*GOAL:*
Identify every line in the items below that contains the string "column", matching case exactly, and copy each of those lines.

*Records for locating described items:*
※

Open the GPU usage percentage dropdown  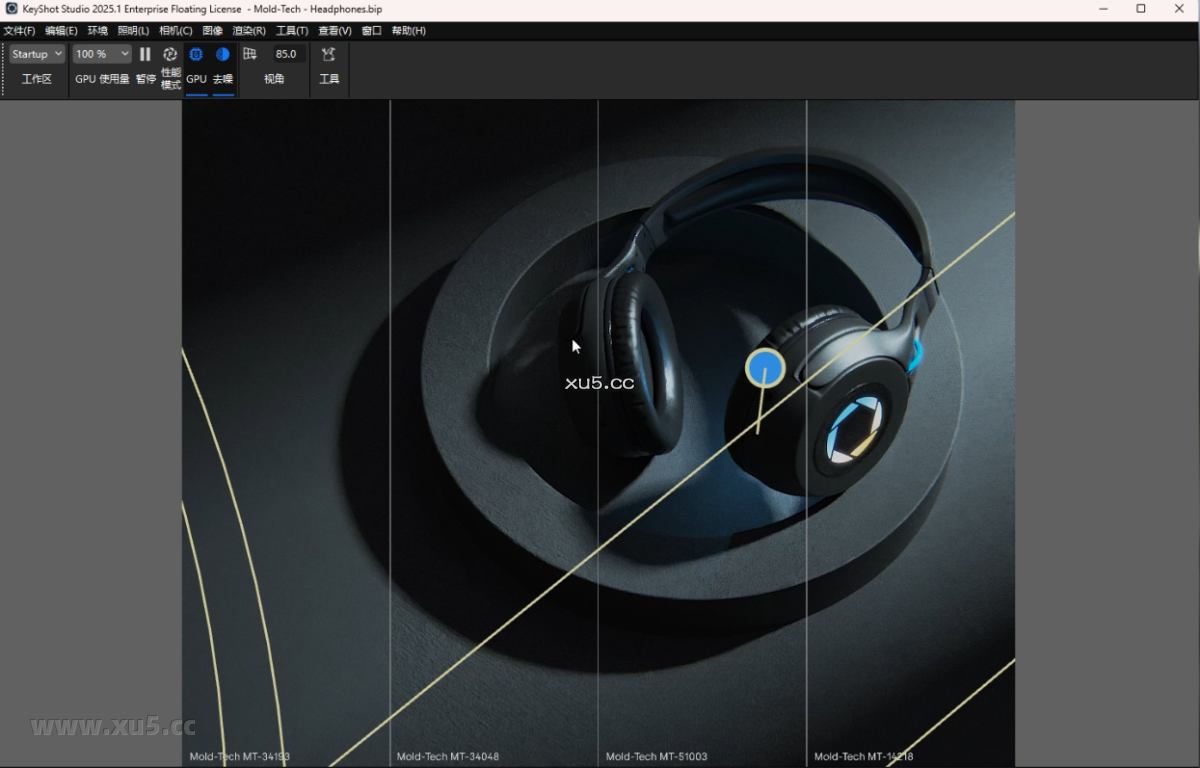[x=102, y=54]
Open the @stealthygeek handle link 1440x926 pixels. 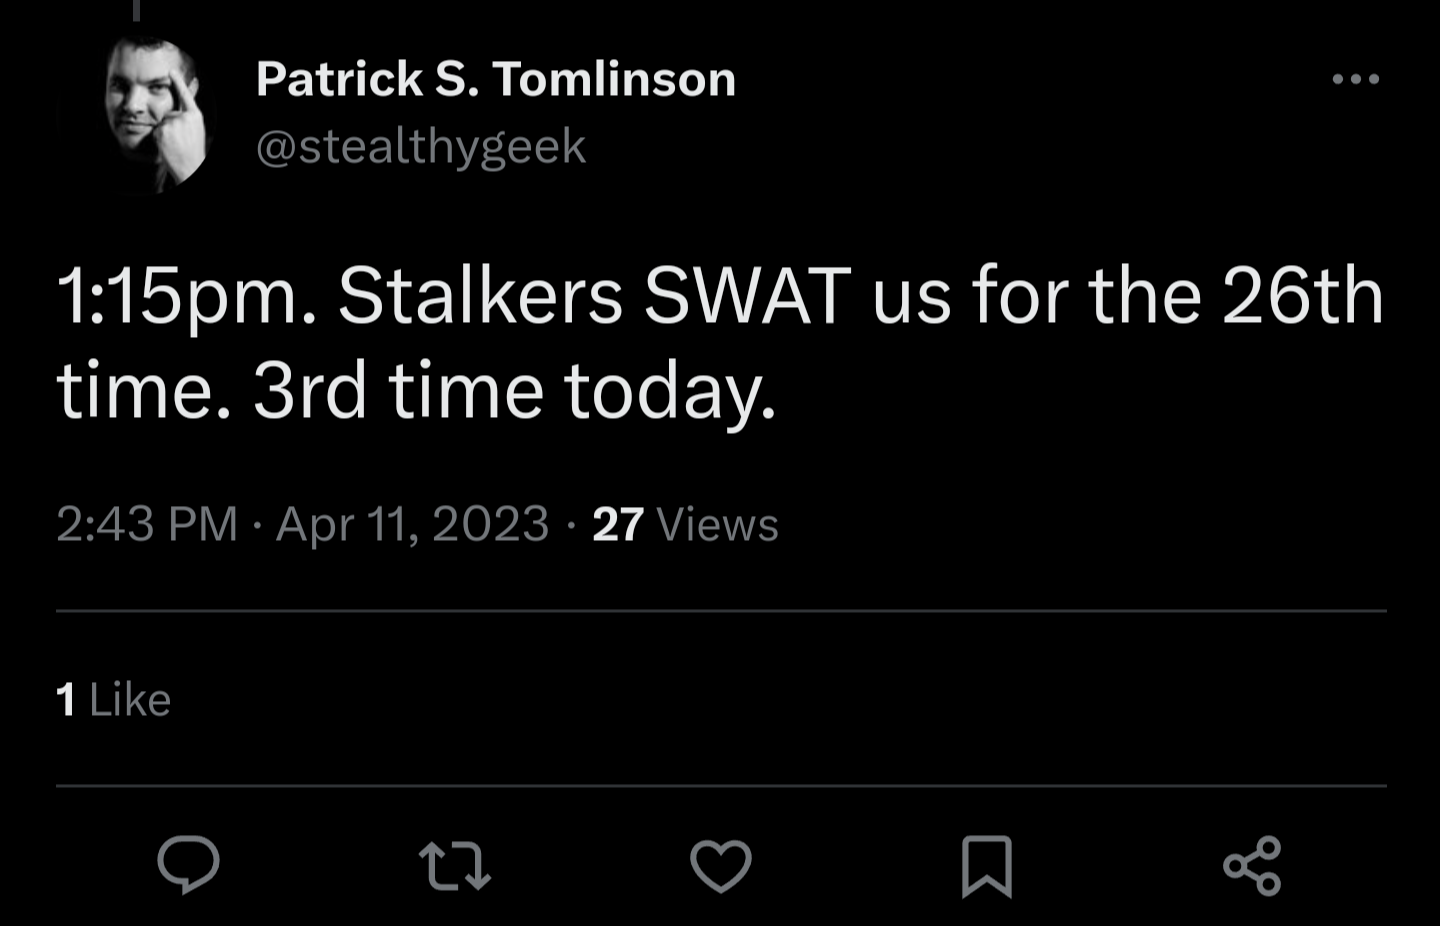click(x=420, y=147)
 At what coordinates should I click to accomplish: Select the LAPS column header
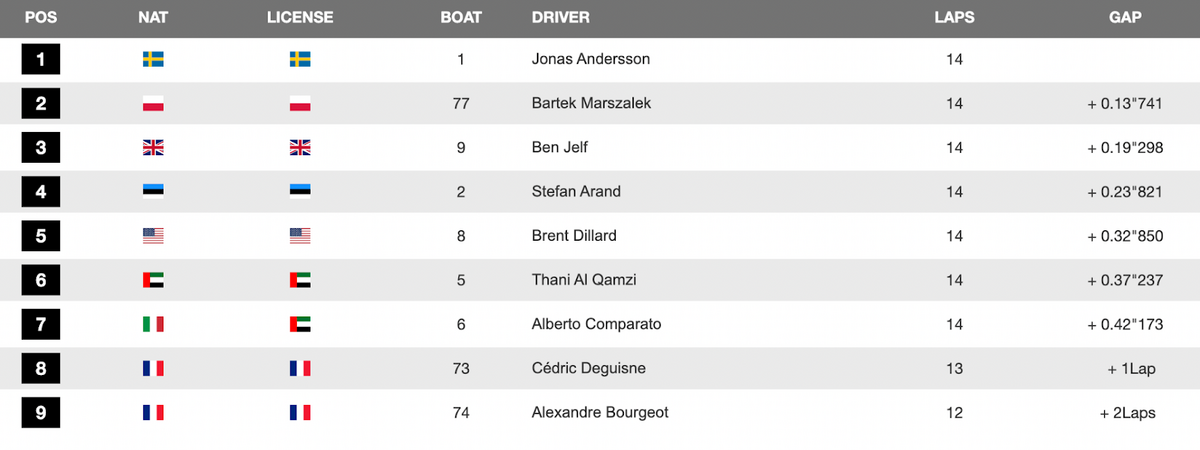954,17
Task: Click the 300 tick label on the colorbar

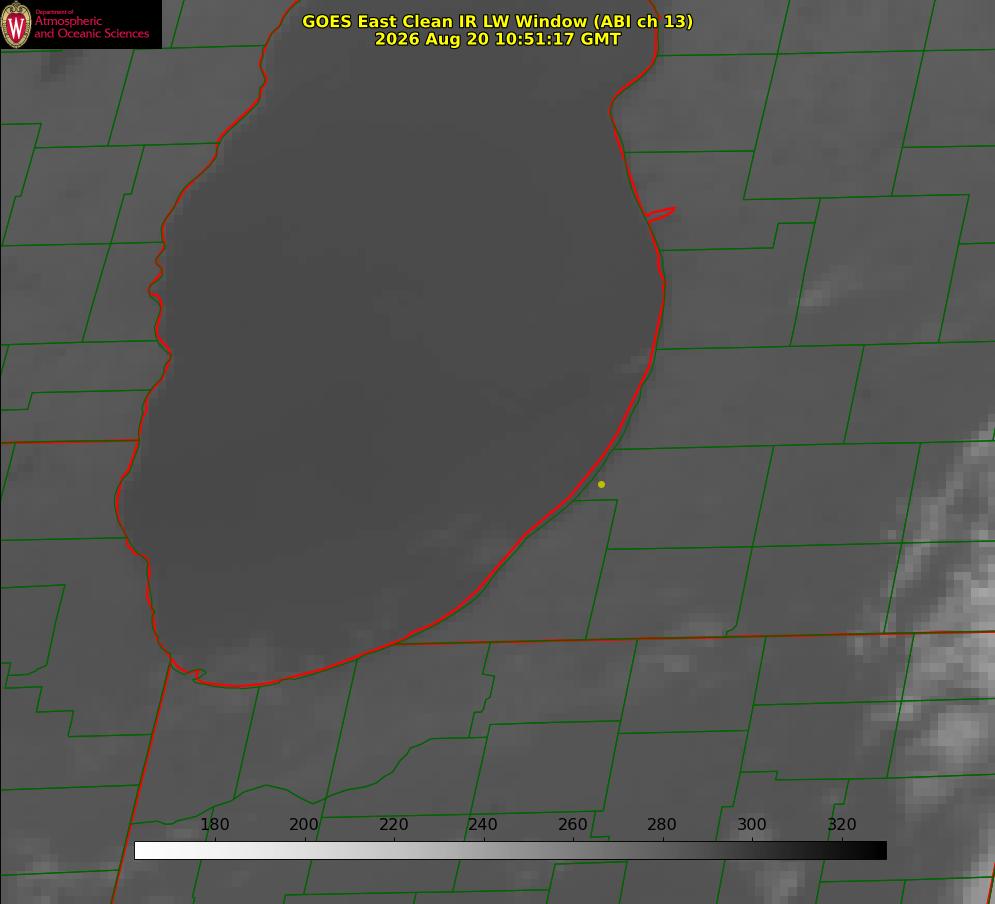Action: pyautogui.click(x=752, y=824)
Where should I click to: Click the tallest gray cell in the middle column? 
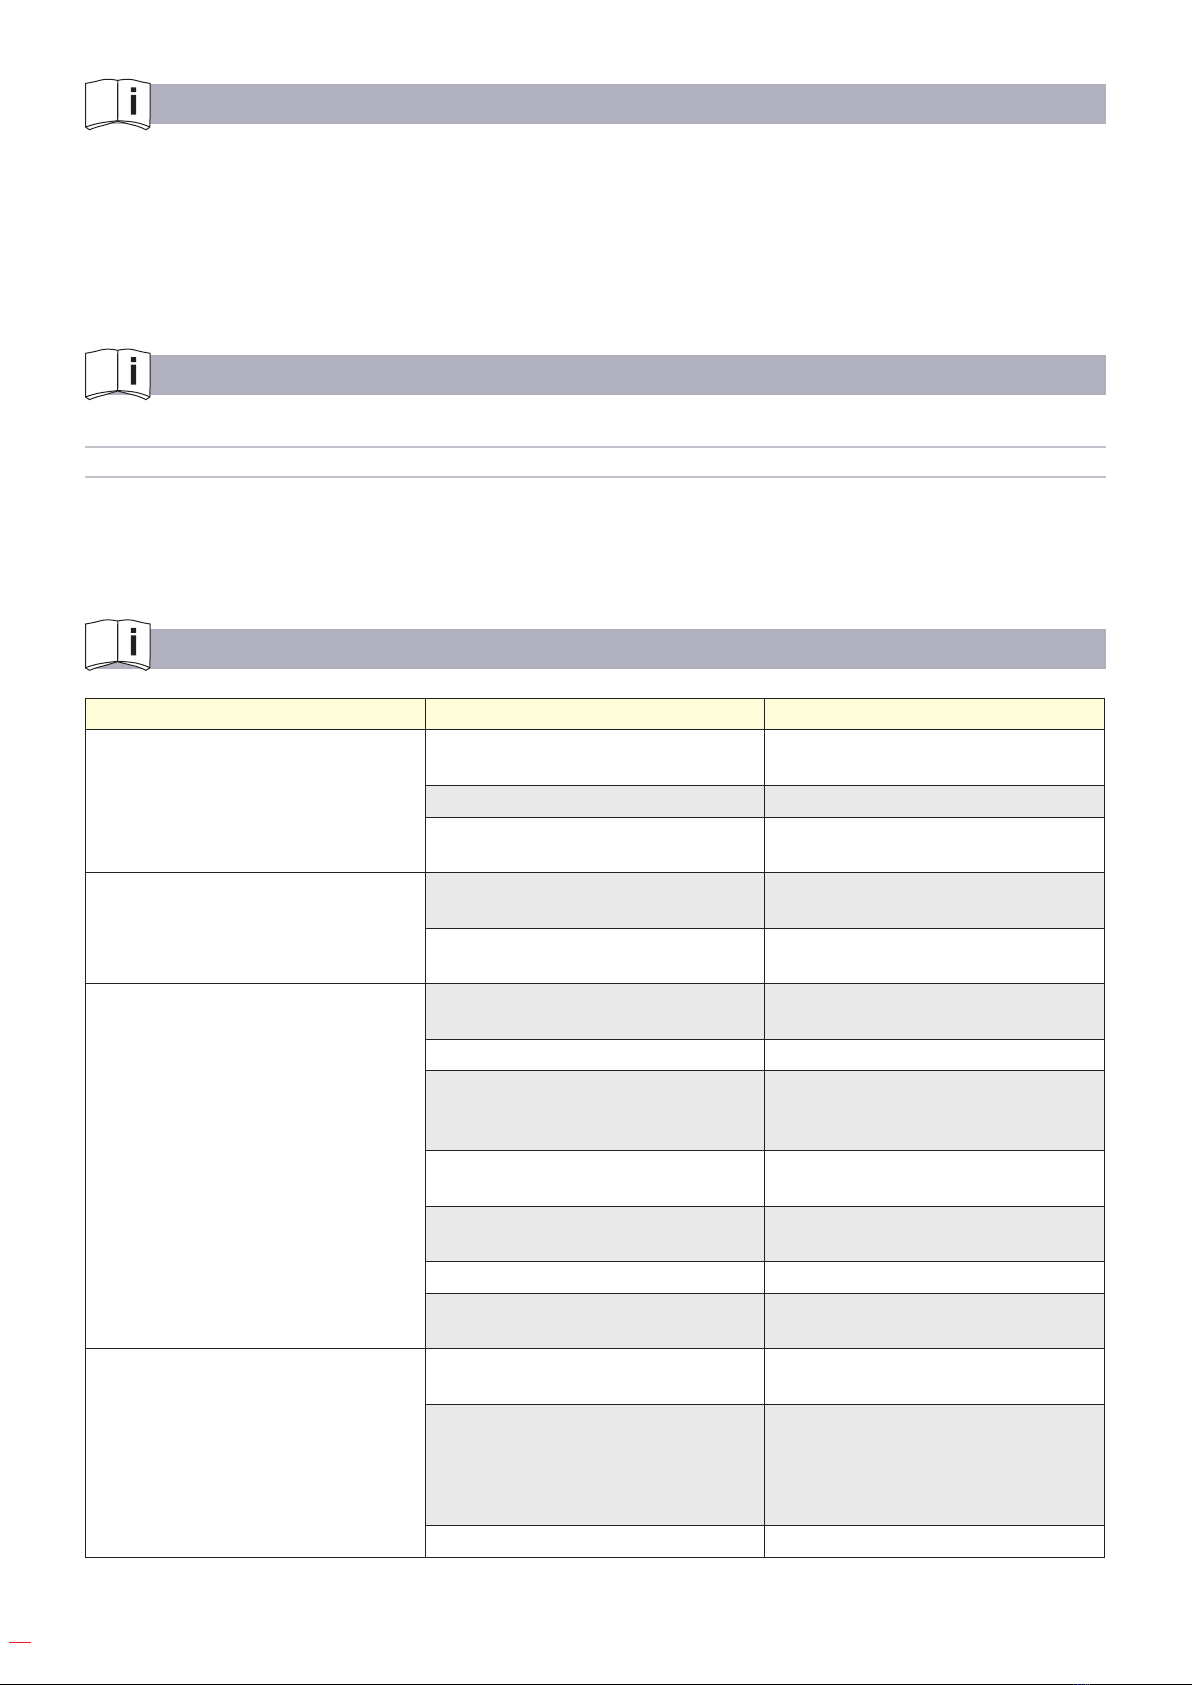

※

*EXPECTED ANSWER:*
 At what coordinates should I click to accomplish: Select the LAPS column header
Where should I click to: Click the tallest gray cell in the middle column? 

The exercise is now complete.